**Directions for this task**
Repeat the lines from the one containing "Where should I" through the last line of the data, exactly, pictures omitted.

================

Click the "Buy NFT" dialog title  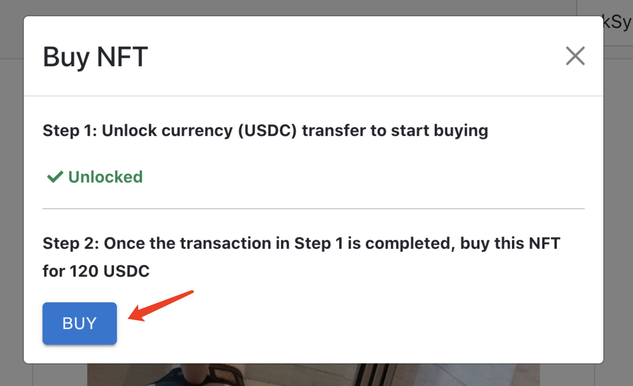(x=95, y=57)
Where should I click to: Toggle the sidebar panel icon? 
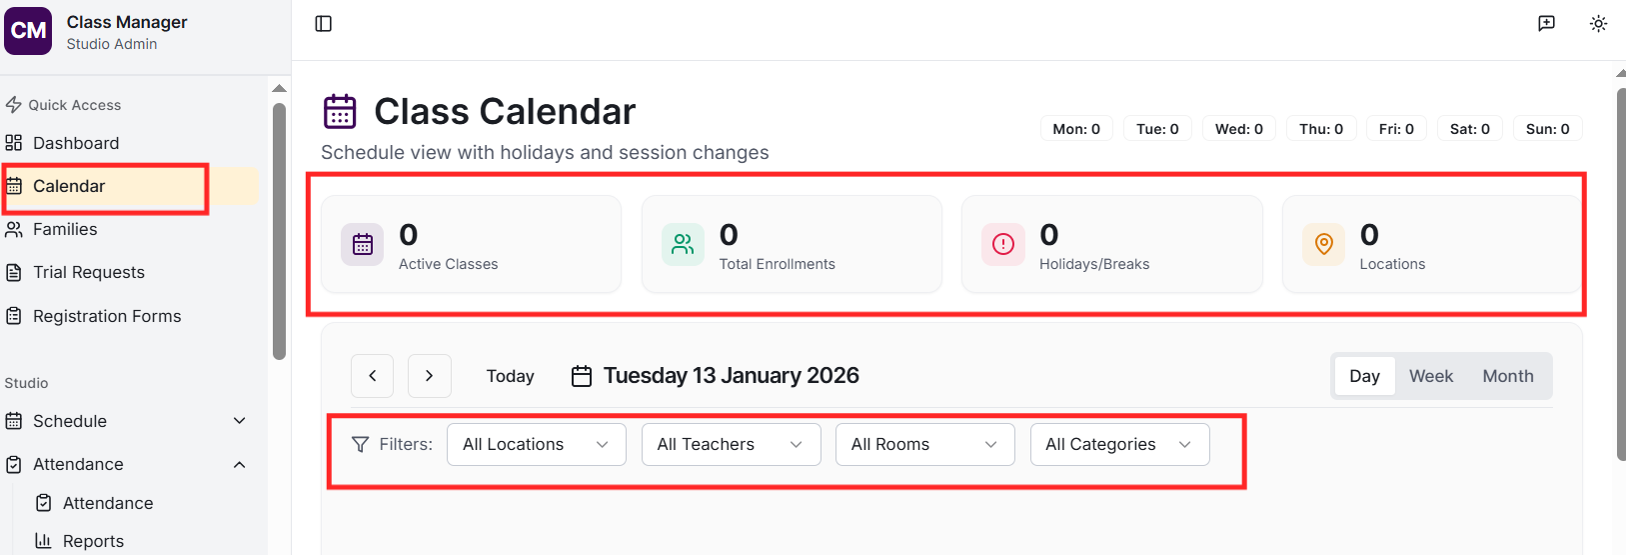click(x=323, y=24)
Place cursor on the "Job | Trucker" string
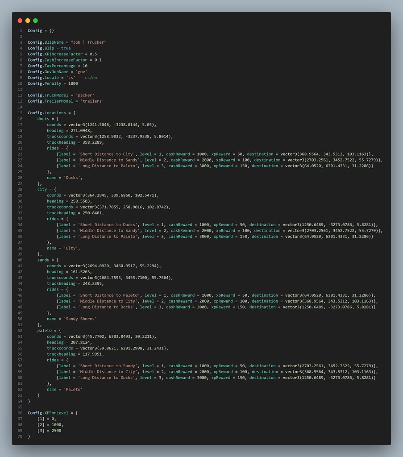 (88, 42)
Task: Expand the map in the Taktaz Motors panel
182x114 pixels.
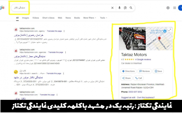Action: pos(170,30)
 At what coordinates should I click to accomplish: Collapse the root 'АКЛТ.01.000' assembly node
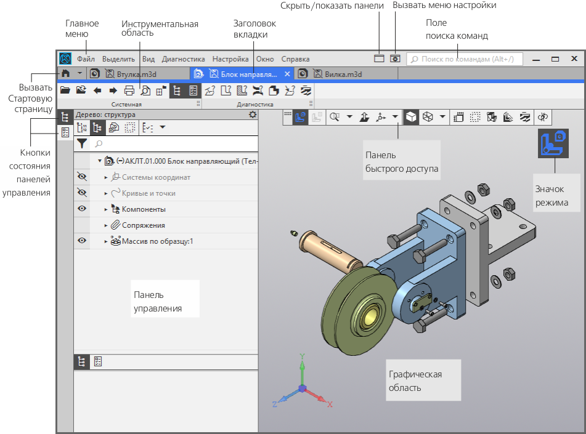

================

**Response below**
Where should I click to: Toggle the sidebar panel icon? 
click(x=323, y=24)
Place cursor on the "Job | Trucker" string
 (88, 42)
Task: Expand the map in the Taktaz Motors panel
182x114 pixels.
Action: pos(170,30)
 At what coordinates should I click to accomplish: Collapse the root 'АКЛТ.01.000' assembly node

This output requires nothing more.